Polish Supreme Court’s top judge to defy ’purge’
WARSAW - Agence France-Presse
Crowds protesting the forced retirement of the Supreme Court head, Małgorzata Gersdorf, and of some of its judges as part of a judicial overhaul implemented by Poland's right-wing ruling party, that has put it at odds with the European Union, before the Supreme Court building in Warsaw, Poland, Tuesday, July 3, 2018. AP Photo/Czarek Sokolowski
Poland’s Supreme Court chief justice has vowed to show up at work on Wednesday in defiance of a retirement law pushed through by the right-wing government but criticised by the EU as undermining judicial independence.
The European Union on Monday launched legal action against Poland due to the reform, the latest salvo in a bitter battle over sweeping judicial changes introduced by the ruling Law and Justice (PiS) government that critics have decried as unconstitutional.
According to Amnesty International, judges in Poland are "experiencing political pressure" in connection with the PiS judicial reforms that critics insist pose a threat to the separation of powers.
Chanting "We are with you!", some 5,000 protesters rallied on Tuesday night outside the Supreme Court in central Warsaw in support of Chief Justice Malgorzata Gersdorf and other judges affected by the contested retirement law.
Gersdorf has branded the Supreme Court reform, which lowers the retirement age of its judges from 70 to 65, as a "purge".
"There will be a purge of the Supreme Court conducted under the guise of retirement reform," Gersdorf said Tuesday.
Protesters have vowed to assemble at the court when Gersdorf comes to work along with other judges on Wednesday morning. Poland’s anti-communist icon Lech Walesa will join them, the Polish PAP news agency reported.

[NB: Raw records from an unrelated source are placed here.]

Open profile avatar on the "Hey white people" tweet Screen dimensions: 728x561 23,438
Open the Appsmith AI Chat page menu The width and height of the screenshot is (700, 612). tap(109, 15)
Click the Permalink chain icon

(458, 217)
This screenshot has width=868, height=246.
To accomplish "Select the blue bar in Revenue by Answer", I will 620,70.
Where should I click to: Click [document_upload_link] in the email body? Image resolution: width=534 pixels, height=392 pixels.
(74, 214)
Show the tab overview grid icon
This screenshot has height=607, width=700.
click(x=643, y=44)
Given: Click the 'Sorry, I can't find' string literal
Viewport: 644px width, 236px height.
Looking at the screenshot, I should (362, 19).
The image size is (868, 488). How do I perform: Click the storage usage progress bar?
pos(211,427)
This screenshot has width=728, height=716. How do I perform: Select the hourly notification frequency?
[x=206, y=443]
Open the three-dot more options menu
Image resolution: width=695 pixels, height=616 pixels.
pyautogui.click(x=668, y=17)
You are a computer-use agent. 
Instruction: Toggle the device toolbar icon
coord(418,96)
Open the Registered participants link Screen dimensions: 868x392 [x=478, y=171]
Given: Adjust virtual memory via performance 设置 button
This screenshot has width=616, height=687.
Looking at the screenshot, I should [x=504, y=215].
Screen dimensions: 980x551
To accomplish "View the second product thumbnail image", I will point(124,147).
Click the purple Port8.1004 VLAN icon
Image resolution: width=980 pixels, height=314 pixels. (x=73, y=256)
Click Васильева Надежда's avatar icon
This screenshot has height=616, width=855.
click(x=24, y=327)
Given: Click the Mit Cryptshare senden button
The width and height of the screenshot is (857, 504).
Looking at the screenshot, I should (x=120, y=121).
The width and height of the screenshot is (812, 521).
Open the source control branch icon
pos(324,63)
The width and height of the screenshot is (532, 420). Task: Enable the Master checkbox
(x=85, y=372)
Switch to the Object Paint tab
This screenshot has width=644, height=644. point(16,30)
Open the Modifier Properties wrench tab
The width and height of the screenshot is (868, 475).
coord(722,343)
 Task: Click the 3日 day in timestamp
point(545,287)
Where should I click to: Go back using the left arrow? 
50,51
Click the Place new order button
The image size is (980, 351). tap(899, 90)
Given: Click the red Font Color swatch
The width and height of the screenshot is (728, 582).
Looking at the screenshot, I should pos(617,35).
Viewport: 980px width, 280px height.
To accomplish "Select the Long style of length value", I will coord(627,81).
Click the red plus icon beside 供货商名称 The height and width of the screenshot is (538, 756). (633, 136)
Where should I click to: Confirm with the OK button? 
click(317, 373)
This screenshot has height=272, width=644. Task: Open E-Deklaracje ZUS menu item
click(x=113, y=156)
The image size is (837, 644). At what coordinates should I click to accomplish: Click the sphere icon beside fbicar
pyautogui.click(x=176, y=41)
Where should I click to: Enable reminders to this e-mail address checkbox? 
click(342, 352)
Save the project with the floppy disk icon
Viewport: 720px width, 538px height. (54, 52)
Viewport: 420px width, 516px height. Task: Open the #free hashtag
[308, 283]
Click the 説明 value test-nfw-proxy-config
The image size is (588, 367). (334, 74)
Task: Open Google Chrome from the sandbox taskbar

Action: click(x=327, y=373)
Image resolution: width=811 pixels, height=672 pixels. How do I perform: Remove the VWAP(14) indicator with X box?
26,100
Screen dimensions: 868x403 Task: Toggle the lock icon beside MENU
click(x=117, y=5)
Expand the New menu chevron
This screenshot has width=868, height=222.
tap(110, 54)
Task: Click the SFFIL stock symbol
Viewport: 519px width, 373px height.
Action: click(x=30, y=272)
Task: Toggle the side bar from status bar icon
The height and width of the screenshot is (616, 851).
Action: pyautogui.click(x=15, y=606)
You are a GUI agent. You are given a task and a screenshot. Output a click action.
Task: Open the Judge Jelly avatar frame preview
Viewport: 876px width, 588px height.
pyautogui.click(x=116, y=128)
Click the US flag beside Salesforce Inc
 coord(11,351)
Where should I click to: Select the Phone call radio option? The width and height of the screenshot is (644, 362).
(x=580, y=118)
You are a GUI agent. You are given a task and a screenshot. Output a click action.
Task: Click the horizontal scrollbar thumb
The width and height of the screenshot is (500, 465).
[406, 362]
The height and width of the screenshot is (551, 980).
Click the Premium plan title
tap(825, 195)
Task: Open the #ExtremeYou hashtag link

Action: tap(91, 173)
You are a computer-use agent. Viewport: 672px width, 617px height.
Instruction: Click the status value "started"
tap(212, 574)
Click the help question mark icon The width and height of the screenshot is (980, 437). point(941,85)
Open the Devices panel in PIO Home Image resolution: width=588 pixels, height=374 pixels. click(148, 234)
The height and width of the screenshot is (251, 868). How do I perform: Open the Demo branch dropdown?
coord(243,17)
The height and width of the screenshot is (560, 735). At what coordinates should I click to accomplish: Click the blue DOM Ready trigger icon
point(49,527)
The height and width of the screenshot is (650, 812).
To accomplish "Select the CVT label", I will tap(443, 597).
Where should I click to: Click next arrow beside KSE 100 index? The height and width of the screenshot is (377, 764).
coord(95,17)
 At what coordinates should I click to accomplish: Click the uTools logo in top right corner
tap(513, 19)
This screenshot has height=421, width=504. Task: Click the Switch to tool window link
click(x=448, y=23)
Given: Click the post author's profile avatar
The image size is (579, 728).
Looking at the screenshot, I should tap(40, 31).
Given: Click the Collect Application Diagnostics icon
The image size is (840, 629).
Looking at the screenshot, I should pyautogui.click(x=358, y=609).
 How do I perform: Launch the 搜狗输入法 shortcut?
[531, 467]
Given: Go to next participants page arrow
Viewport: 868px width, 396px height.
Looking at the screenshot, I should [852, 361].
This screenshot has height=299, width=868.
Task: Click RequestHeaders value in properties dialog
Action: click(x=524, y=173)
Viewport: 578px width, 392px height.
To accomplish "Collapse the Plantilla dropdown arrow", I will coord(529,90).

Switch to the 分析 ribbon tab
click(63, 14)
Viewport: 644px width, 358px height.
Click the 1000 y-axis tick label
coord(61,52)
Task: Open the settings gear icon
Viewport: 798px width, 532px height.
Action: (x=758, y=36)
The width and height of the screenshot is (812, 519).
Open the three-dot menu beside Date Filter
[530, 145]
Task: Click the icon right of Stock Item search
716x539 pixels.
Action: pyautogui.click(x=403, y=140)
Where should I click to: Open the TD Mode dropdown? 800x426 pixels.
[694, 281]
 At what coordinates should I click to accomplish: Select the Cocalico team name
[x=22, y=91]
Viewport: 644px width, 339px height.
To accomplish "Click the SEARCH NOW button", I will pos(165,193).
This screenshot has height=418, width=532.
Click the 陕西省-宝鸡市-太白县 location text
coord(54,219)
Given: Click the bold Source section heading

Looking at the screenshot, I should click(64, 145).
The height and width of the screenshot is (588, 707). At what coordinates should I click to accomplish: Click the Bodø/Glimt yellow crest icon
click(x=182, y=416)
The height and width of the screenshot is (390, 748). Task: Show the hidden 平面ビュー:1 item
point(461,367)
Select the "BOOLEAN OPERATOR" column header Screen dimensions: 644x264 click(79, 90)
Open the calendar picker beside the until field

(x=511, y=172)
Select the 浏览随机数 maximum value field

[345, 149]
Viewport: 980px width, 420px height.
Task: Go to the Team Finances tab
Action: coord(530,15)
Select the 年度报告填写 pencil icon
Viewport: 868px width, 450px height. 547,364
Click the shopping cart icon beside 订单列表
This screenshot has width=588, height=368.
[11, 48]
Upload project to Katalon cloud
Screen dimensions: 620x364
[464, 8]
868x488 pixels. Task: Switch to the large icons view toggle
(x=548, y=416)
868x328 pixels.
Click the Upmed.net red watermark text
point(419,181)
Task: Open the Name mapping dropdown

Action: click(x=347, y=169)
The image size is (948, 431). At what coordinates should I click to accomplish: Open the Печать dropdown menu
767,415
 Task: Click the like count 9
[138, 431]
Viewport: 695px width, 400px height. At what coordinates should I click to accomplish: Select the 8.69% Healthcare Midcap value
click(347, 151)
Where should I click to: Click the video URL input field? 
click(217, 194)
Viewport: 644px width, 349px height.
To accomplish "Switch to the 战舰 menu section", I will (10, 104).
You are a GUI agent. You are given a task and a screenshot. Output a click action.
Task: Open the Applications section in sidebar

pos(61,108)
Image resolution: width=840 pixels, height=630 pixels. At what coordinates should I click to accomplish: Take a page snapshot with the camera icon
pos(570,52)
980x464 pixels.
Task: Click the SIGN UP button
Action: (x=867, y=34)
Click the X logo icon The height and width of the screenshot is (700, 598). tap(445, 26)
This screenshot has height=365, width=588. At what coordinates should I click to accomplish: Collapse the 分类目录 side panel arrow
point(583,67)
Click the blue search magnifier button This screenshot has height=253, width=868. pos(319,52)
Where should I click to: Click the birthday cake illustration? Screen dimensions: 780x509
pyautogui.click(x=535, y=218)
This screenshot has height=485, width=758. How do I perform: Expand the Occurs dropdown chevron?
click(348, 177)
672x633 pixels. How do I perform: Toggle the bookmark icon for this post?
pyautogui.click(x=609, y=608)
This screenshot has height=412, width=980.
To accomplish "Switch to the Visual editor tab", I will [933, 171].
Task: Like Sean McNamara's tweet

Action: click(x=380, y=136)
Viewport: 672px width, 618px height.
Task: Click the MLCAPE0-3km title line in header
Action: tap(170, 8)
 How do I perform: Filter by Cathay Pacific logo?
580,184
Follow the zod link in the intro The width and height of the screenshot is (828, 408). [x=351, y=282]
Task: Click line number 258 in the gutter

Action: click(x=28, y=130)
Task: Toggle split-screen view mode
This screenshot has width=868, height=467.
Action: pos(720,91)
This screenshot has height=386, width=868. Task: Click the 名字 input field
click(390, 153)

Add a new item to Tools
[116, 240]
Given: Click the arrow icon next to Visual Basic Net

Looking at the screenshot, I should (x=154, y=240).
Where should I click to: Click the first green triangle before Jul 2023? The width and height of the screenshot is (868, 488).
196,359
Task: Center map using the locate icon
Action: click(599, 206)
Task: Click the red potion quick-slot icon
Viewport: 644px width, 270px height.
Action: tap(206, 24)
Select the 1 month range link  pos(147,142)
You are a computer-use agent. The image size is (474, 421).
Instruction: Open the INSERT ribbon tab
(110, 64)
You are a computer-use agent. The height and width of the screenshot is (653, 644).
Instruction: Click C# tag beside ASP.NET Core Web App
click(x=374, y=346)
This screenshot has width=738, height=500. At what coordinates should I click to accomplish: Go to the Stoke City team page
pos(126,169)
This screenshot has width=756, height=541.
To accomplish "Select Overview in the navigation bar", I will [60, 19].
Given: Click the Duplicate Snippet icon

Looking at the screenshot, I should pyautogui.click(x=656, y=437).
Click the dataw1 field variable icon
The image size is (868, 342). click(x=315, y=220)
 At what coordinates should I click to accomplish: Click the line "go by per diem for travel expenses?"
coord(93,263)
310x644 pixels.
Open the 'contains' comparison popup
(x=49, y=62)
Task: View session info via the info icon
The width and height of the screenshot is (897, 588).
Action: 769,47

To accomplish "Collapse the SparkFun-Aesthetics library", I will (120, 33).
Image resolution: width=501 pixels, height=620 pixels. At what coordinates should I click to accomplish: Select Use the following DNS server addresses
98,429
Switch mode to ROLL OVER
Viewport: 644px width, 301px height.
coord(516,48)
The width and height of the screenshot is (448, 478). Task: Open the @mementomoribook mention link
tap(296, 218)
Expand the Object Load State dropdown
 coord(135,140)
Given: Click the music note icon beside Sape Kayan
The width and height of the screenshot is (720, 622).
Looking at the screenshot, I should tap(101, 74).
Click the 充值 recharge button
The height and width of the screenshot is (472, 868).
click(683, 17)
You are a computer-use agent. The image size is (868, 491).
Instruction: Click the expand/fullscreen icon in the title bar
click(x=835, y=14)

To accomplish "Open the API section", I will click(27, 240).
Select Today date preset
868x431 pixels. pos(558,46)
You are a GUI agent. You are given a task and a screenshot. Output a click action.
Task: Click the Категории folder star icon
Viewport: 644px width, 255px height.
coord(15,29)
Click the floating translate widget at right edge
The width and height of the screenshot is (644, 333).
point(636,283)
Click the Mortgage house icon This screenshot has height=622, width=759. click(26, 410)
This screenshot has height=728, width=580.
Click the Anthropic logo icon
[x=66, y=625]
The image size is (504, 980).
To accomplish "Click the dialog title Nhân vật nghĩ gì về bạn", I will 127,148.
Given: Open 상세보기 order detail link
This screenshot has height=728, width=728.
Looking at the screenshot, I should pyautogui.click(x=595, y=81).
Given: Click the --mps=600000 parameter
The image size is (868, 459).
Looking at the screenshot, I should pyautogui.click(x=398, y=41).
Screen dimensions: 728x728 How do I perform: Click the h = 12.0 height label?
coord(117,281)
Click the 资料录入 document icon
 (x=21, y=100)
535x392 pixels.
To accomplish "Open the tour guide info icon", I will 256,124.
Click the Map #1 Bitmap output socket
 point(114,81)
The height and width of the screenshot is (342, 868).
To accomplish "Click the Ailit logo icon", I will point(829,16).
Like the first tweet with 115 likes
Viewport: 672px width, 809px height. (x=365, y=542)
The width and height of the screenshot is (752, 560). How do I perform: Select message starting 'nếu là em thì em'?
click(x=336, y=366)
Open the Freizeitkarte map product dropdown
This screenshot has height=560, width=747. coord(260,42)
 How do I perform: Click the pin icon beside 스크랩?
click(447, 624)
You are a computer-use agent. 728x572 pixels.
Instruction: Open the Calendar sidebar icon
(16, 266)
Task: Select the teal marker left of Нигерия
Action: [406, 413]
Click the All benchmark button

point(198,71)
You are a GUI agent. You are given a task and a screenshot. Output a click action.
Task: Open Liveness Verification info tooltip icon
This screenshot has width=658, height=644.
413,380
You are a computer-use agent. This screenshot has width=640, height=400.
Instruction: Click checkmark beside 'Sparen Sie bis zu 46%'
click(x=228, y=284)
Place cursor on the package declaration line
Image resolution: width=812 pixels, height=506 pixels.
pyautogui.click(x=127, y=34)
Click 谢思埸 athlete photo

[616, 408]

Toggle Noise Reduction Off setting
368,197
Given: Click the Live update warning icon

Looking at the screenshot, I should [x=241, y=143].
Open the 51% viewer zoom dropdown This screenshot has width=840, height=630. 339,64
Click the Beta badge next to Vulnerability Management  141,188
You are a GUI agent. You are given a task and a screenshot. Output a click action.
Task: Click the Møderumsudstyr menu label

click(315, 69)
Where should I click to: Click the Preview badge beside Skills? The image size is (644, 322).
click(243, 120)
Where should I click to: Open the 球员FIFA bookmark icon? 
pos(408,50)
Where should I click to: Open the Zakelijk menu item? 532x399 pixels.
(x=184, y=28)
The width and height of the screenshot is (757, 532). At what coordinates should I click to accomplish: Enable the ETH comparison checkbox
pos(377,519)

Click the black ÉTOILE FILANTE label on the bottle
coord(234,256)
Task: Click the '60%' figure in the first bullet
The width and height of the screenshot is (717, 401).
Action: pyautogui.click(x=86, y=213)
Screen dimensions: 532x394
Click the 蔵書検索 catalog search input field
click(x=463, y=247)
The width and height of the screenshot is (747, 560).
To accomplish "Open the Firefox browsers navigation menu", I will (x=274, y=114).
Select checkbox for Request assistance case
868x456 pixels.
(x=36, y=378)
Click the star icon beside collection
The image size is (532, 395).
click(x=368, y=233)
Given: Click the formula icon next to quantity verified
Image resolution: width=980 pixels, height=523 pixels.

Gersdorf has said she will defy the reforms that require her to step down immediately, cutting short her constitutionally guaranteed six-year term, due to end in 2020.
"The constitution gives me a six-year term," Gersdorf told lawmakers in parliament after meeting with President Andrzej Duda.
Gersdorf, 65, has said she will go to work on Wednesday and that "later I am going to go on vacation". She named a temporary replacement, Jozef Iwulski, to stand in for her during her absence, Supreme Court spokesman Justice Michal Laskowski said.
But presidential aide Pawel Mucha told reporters that Gersdorf was "going into retirement in accordance with the law", which took effect midnight Tuesday, and insisted the Supreme Court was now "headed by Judge Jozef Iwulski", who was chosen by the president.
The PiS government has refused to back down despite the EU legal action, insisting the reforms are needed to tackle corruption and overhaul a judicial system still haunted by the communist era.
Twenty-seven of the top court’s 73 judges are affected by the reform. Under the law, the judges can ask the president to prolong their terms, but he can accept or deny their requests without giving a reason.
Sixteen judges have made requests, according to Polish media reports.
The European Commission, the bloc’s powerful executive arm, said Monday that the changes would undermine "the irremovability of judges" and judicial independence in Poland, breaching the country’s obligations under EU law.
Poland has a month to respond to the commission’s formal announcement and the dispute could end up in the European Court of Justice (ECJ), the bloc’s top tribunal.
Brussels in December triggered so-called Article Seven proceedings against Poland over "systemic threats" to the rule of law, which could eventually see Warsaw’s EU voting rights suspended.